Meu livro foi inspirado pela dificuldade de passar da condição de filha para a de mãe da mãe. Nessa passagem, perdemos o protetor, a pessoa que nos escuda contra a morte. Em outras palavras, passamos para o front, ficamos expostos, na linha de frente. Nesse momento, é preciso ter coragem para ajudar a pessoa e para se ajudar. O livro foi o meu ato de coragem. Acho que o sucesso dele se explica pelo fato de a narradora dizer o que normalmente ninguém diz e pelo fato de as pessoas se reconhecerem no que ela diz.
Como é a convivência de vocês hoje em dia?

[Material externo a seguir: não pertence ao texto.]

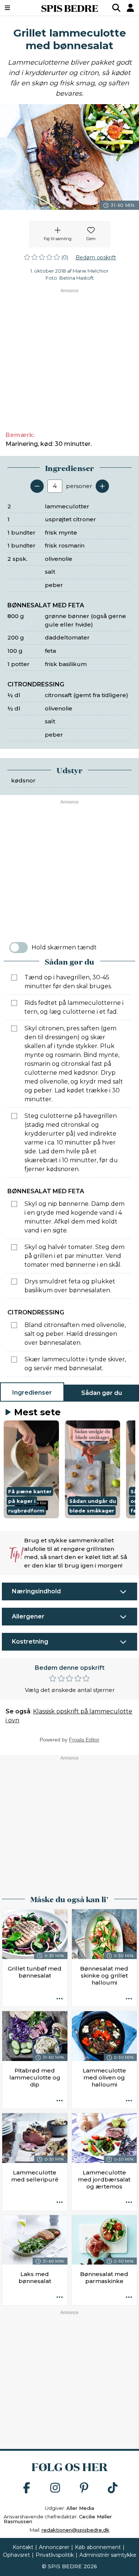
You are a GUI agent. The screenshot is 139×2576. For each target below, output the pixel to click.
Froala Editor (84, 1740)
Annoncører (54, 2547)
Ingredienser (32, 1392)
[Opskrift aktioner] (59, 1999)
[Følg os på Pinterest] (84, 2488)
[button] (31, 1469)
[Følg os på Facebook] (27, 2488)
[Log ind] (130, 8)
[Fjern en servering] (37, 486)
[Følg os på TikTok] (113, 2488)
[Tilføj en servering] (102, 486)
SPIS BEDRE (69, 7)
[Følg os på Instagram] (55, 2488)
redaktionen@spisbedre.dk (75, 2530)
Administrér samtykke (107, 2555)
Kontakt (23, 2547)
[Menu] (17, 8)
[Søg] (116, 8)
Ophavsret (16, 2555)
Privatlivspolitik (55, 2555)
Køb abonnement (98, 2547)
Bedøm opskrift (96, 257)
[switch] (18, 947)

Quando escrevi o livro, minha mãe estava relativamente bem, mas não a ponto de poder fazer o que bem entendesse como fez a vida inteira.Tinha limitações físicas que a impediam de sair sozinha na cidade. Andava com dificuldade, escutava pouco e enxergava mal. De repente, ela saía, correndo o risco de ser atropelada. Tive que aprender a por limites com delicadeza. Percebi que é inútil se opor frontalmente ao idoso, que tende a dizer não para afirmar a sua independência.
O que a sua mãe pensa sobre esse fim da vida? Ela gostaria de ter a opção de morrer quando quisesse e nos seus termos?
A minha mãe é uma mulher quase centenária e, para a geração dela, a morte tem que acontecer quando já não é mais possível viver. Isso, na prática, pode significar uma vida com sofrimento físico e sem autonomia. Minha mãe quer a morte natural e esta vontade será respeitada. Cada um tem o direito de escolher o seu fim. Só que, enquanto as pessoas não forem educadas para escolher o desapego, antes de que a vida se torne indigna, elas não conseguirão fazer essa escolha — ficarão nas mãos de Deus e do médico, cuja tendência é a de prolongar indefinidamente a vida. No livro, eu trato dessa tendência, que é decorrente do narcisismo do médico que deseja vencer a morte.
Você é a favor do suicídio assistido e da eutanásia? Por quê?
A eutanásia e o suicídio assistido são diferentes. No primeiro caso, não é o próprio paciente que escolhe — é uma outra pessoa — e eu não preconizo a eutanásia. Sou favorável ao suicídio assistido, pois o que importa, do meu ponto de vista, não é a vida biológica, que pode ser prolongada indefinidamente e, sim, a vida vivida na sua plenitude. É por ela que devemos lutar.
Sendo a favor do suicídio assistido, como se sentiria se a sua mãe quisesse essa opção?
Minha mãe viveu 98 anos com saúde. Se a opção dela fosse ir embora com a ajuda de um médico, eu não me oporia.
Acha que o debate sobre a eutanásia ainda é pouco levado a sério? Por quê?
Que eu saiba, o único país onde a questão da eutanásia foi seriamente debatida é o Canadá. O debate é censurado pela Igreja e pelos médicos. Mas vai surgir no planeta inteiro quando não for mais possível prolongar indefinidamente a vida por razões econômicas. Hoje em dia, uma grande parte da verba destinada à saúde se destina aos três últimos meses de vida, o que é uma aberração quando há tantas crianças morrendo de fome no mundo inteiro.
Acha que, como sociedade, não somos preparados para lidar com a morte?
Cada época lidou com a morte de uma determinada maneira. A nossa tende a afastar a pessoa que vai morrer e deixá-la morrer sozinha no hospital, ou seja, tende a separar a morte da vida, negar a morte. Isso é um grande malefício.